Low-grade metamorphic units in the Eastern Alps: An important tectonic transition zone

2018 – 2021, Funding: Uni:docs Fellowship programme 2018

Principal Investigator:
Bernhard Grasemann

Benjamin Huet (Geological Survey of Austria, Vienna)
David Schneider (University of Ottawa, Canada)

Sophie Hollinetz

During continent collision and orogeny, the continental crust undergoes deformation and mineral transformations. Between the non-metamorphic upper and high-grade lower crust an intermediate crustal domain experiences mineral transformations and deformation at 300-500°C and <1 GPa (greenschist-facies).
This low-grade metamorphic (LGM) unit comprises and controls major crustal shear zones and links surface and depth processes.
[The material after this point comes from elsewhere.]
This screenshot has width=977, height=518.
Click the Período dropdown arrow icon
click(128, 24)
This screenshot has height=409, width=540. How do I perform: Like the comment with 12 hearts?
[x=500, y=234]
However, little research has been done in this field so far, providing ample opportunity to improve the understanding of this zone during orogeny.
In this multidisciplinary project, I will acquire and integrate pressure-temperature-time-deformation (P-T-t-D) data to develop a thermo-mechanical evolution model for LGM units of orogens, using the Eastern Alps as natural laboratory.

A large share of the exposed crust in the Eastern Alps consists of LGM units in tectonic key positions at top and bottom of the Eo-Alpine extrusion wedge. Understanding the processes occurring there has a major impact on our comprehension of the evolution of the whole orogen, however, no modern P-T-t-D data is known for this part so far.

This project aims
to compensate this deficit of data by combining state-of-the-art methods in metamorphic petrology, structural geology and geochronology.
Structural data and samples are collected in several representative areas selected based on preparational work on existing samples provided by the Geological Survey of Austria.
Metamorphic conditions are determined by combining petrographic and chemical characterization using scanning electron microscopy and electron microprobe analysis with thermodynamic forward modeling.
The age of metamorphism and deformation is determined by high-precision U-Th-Pb dating of accessory minerals using laser-ablation inductively-coupled-plasma mass spectroscopy (LA-ICP-MS).

Finally, the acquired data will be integrated in a time- and space-resolved thermo-mechanical model that predicts cooling and exhumation rates and the viscosity of this part of the crust.
This model will be compared to models developed in other mountain belts to infer general trends for orogenic processes on Earth.